Content gating is pretty much just what it sounds like. You’re taking a piece of content and requiring some action before it can be viewed. Typically this is some kind of measurable action, and when used properly, it can be a great strategy.
Just keep in mind that, like anything else, there’s a balance. Gate too much and you run the risk of no one reading it. They become missed leads and opportunities. Gate too little and it becomes difficult to measure how serious those leads are.
In this case, you have to give to get. If you have some kind of a download – a white paper or eBook, maybe – that is meant for top-of-the-funnel prospects, that could be a good piece of gated content. But people like to try before they buy, so keep your regular blog content opened up. Let them see the quality of work that you do so they know what they can expect.
After all, if your prospects find your blog content useful and relevant, they’re more likely to want to read more in-depth content from you.
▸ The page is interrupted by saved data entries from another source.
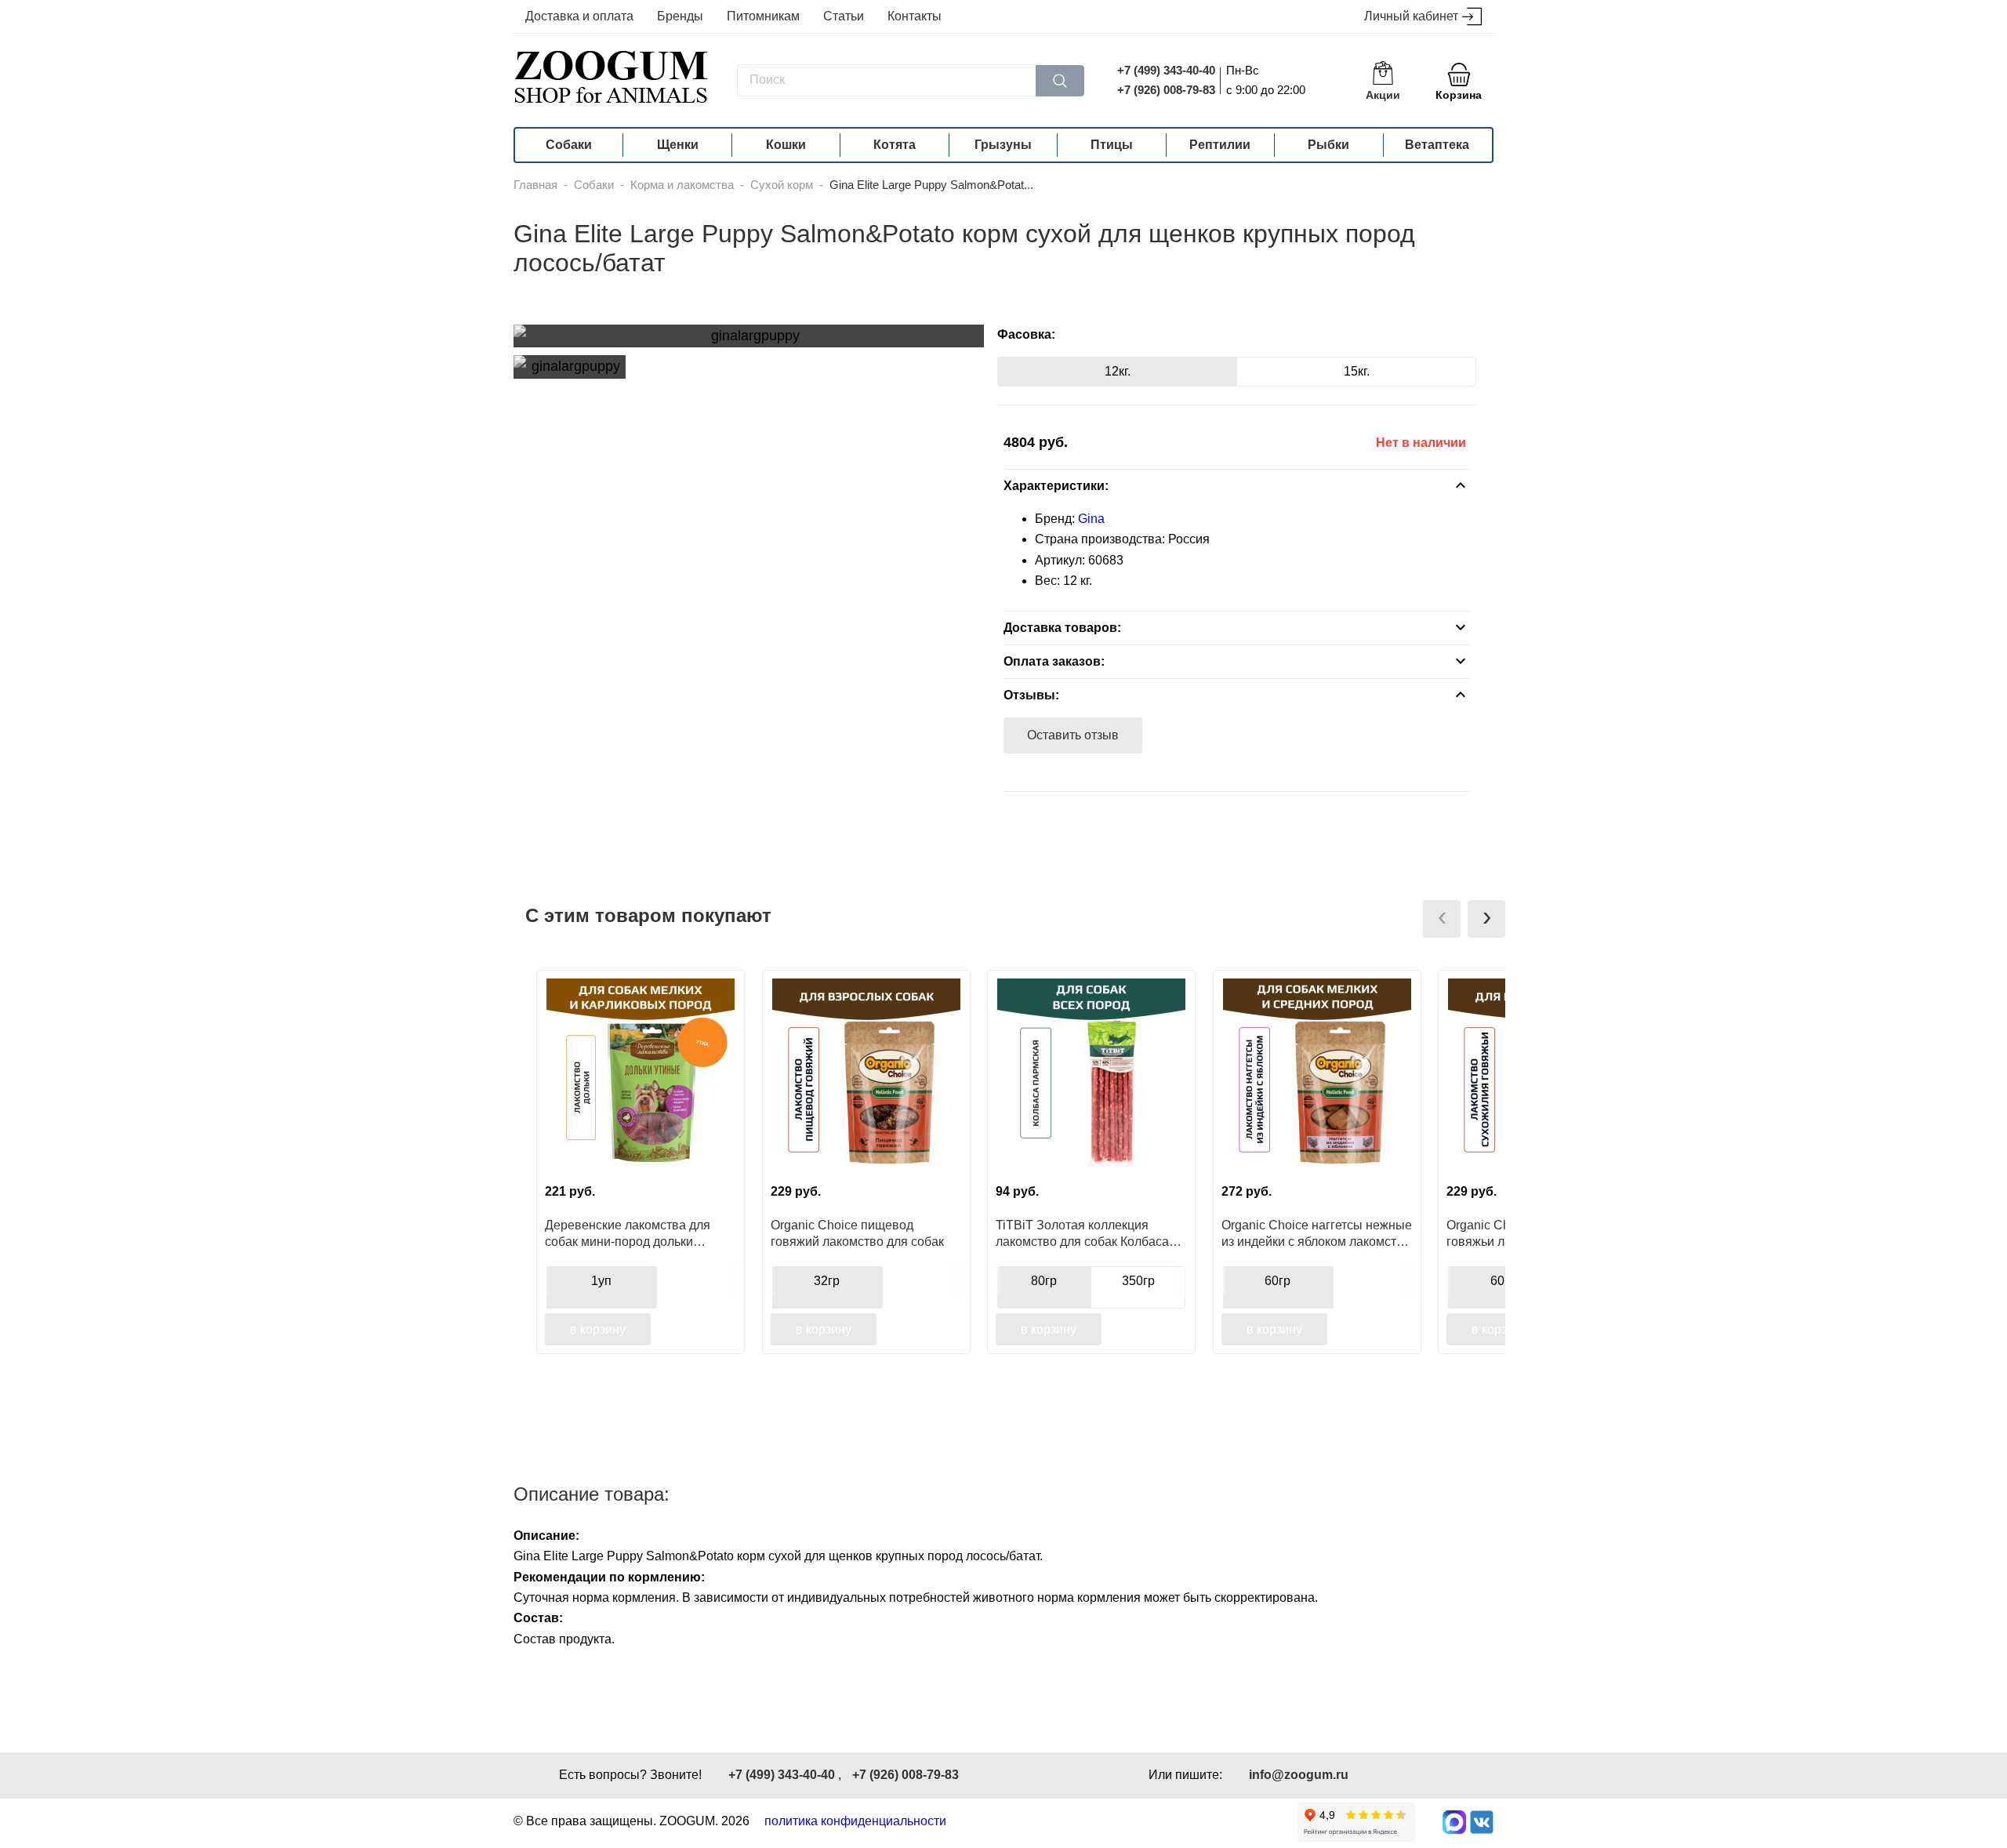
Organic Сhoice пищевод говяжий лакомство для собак (857, 1233)
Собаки (569, 144)
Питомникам (763, 16)
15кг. (1357, 371)
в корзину (598, 1329)
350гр (1138, 1280)
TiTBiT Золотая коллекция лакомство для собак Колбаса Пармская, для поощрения (1082, 1233)
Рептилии (1219, 144)
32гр (827, 1280)
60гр (1277, 1280)
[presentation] (1442, 919)
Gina (1091, 518)
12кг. (1118, 371)
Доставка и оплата (579, 16)
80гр (1044, 1280)
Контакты (914, 16)
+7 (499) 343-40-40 (1166, 70)
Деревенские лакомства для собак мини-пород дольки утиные (627, 1233)
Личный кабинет (1411, 16)
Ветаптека (1437, 144)
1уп (601, 1280)
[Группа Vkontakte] (1481, 1822)
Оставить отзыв (1073, 735)
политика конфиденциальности (855, 1821)
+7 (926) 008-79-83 (1166, 89)
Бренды (680, 16)
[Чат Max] (1454, 1822)
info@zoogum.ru (1298, 1774)
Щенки (678, 144)
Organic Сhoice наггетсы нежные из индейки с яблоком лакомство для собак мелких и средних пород (1316, 1233)
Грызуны (1003, 144)
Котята (894, 144)
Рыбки (1328, 144)
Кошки (786, 144)
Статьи (843, 16)
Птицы (1112, 144)
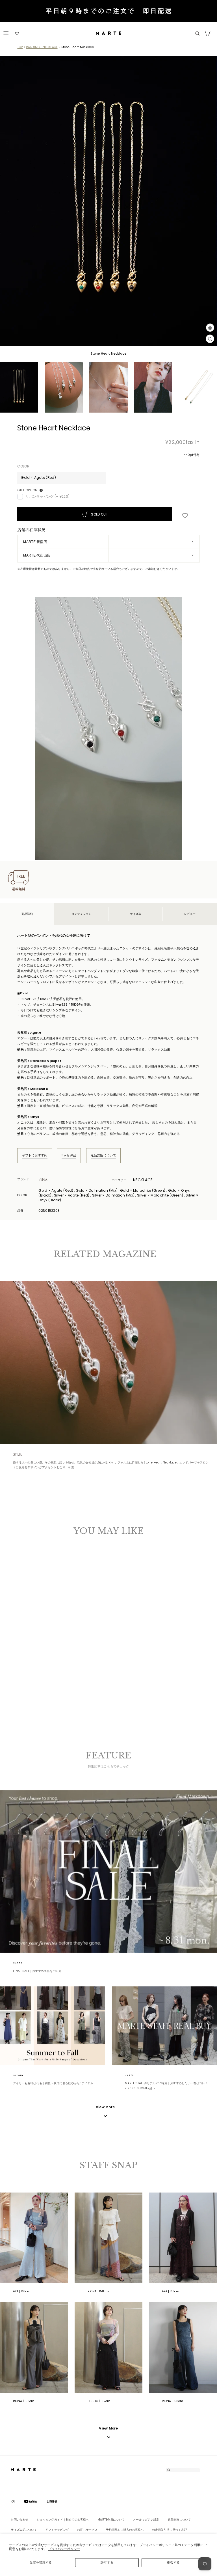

Not only that, but they’re more likely to hand over an email address to get it.
Which brings us to our next point: how complicated should the ‘gate mechanism’ be? Well, that all depends on how serious the lead is.
Content meant for top-of-the-funnel leads can be gated as simply as requiring a name and email address and perhaps some other basic information (think of HubSpot’s quick form for the marketing grader). A simple process for them, and for you, it means that you can plug this info into your CRM and begin actually tracking the lead.
Which, of course, means you can get a clearer picture of the ROI.
You might also ask them how they found you and your content. Did social media play a factor? Fantastic! More details to support your ROI. Now you have a better idea of your return on investment with Twitter, Facebook, or other social platforms.
For content generated with mid-funnel leads in mind, maybe you ask for some more detailed information prior to the download. And for those at the bottom of the funnel who are just about to convert to customers? Well, paid content is a popular option.
So if you are also more of a word person than someone who calculates equations, content gating is a good way to measure the ROI of your overall effort, from creation to social promotion, and finally to the point of sale.
Are you using content gating to help measure your social ROI? Have you found it effective?